Let’s assume we have a Zend Module for donations in our base, that allows a non-profit organization to accept donations via Authorize.net. Obviously we want the urls for the donations module to be secure. But what if our client also wanted to accept payments for event registrations. Do we want to hardcode certain urls with https://? No. Do we want to duplicate the code we use in php to redirect the donations module to a secure url? No.

So what’s the solution? A Custom Controller Plugin and the standard application.ini file in a Zend_Framework Application that allows us to define modules, controllers, and actions to require ssl.

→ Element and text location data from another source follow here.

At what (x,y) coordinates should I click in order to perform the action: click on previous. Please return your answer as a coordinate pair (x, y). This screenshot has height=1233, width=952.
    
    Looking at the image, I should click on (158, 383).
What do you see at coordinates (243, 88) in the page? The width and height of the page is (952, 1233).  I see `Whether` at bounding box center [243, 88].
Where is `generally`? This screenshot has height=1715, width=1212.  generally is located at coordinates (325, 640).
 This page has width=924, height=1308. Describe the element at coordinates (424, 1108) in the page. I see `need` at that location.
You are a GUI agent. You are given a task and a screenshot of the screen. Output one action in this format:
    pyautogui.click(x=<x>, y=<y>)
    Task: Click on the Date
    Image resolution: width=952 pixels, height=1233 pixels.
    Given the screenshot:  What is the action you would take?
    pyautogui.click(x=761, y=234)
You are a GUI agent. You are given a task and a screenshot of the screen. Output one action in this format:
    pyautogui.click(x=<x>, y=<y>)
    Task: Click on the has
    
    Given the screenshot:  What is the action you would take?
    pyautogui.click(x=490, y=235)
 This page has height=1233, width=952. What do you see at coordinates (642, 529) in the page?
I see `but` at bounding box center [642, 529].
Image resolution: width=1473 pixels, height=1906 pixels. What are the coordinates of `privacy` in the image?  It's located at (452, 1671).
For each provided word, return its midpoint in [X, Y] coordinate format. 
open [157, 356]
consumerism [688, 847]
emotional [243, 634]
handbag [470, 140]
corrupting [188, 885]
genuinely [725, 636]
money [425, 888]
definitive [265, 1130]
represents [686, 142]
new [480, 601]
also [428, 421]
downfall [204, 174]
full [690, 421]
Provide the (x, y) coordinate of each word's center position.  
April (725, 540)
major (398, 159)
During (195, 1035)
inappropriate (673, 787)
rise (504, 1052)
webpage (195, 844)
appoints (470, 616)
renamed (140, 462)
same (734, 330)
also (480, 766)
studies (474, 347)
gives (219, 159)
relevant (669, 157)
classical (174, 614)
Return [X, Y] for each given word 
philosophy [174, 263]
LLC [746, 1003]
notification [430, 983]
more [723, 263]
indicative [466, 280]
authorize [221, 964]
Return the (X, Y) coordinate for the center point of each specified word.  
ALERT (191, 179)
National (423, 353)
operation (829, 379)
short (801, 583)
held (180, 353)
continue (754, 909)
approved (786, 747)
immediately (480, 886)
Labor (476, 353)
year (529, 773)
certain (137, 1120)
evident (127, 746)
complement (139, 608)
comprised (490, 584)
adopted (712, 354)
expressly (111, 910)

An Example application.ini file

  modules.donations.require_ssl = true
  modules.events.registrations.require_ssl = true

The above example shows a snippet of our configuration file. There are three formats that we will use to enforce ssl :

modules.module_name.require_ssl = true

modules.module_name.controller_name.require_ssl = true

modules.module_name.controller_name.action_name.require_ssl = true

Now for the second part, we’ll load this Controller Plugin, that will check if any combination of module, controller and action require an ssl redirect. If we detect a redirect setting in the application.ini for any combination, we’ll rebuild the url with an https:// prefix, and redirect to that url and exit the execution stack.

Custom SSL Plugin

class Custom_Controller_Plugin_Ssl extends Zend_Controller_Plugin_Abstract {

	/**
	 * Check the application.ini file for security settings.
	 * If the url requires being secured, r ebuild a secure url
	 * and redirect.
	 *
	 * @param Zend_Controller_Request_Abstract $request
	 * @return void
	 * @author Travis Boudreaux
	 */
	public function preDispatch(Zend_Controller_Request_Abstract $request) {

		$shouldSecureUrl = false;

                $options = Zend_Registry::getInstance()->get('options');

		if (APPLICATION_ENVIRONMENT == ENV_PRODUCTION ) {

			//check configuration file for one of three require_ssl directives
			//secure an entire module with modules.module_name.require_ssl = true
			//secure an entire controller with modules.module_name.controller_name.require_ssl = true
			//secure an action with modules.module_name.controller_name.action_name.require_ssl = true
			if ($options['modules'][$request->module]['require_ssl'] ||
					$options['modules'][$request->module][$request->controller]['require_ssl'] ||
					$options['modules'][$request->module][$request->controller][$request->action]['require_ssl'] ){

				$shouldSecureUrl = true;

			}

			if ($shouldSecureUrl)	{

				$this->_secureUrl($request);

			}
		}
	}

	/**
	 * Check the request to see if it is secure.  If it isn't
	 * rebuild a secure url, redirect and exit.
	 *
	 * @param Zend_Controller_Request_Abstract $request
	 * @return void
	 * @author Travis Boudreaux
	 */
	protected function _secureUrl( Zend_Controller_Request_Abstract $request){

		$server = $request->getServer();
                $hostname = $server['HTTP_HOST'];

		if (!$request->isSecure()) {
			//url scheme is not secure so we rebuild url with secureScheme
			$url = Zend_Controller_Request_Http::SCHEME_HTTPS . "://" . $hostname . $request->getPathInfo();

			$redirector = Zend_Controller_Action_HelperBroker::getStaticHelper('redirector');
	  	$redirector->setGoToUrl($url);
	  	$redirector->redirectAndExit();
	  }
	}
}

Hopefully this has been helpful. Feel free to reuse part or all of this code in your application, though we do not take any responsibilities of its use. We’d love to hear your comments and get some feedback.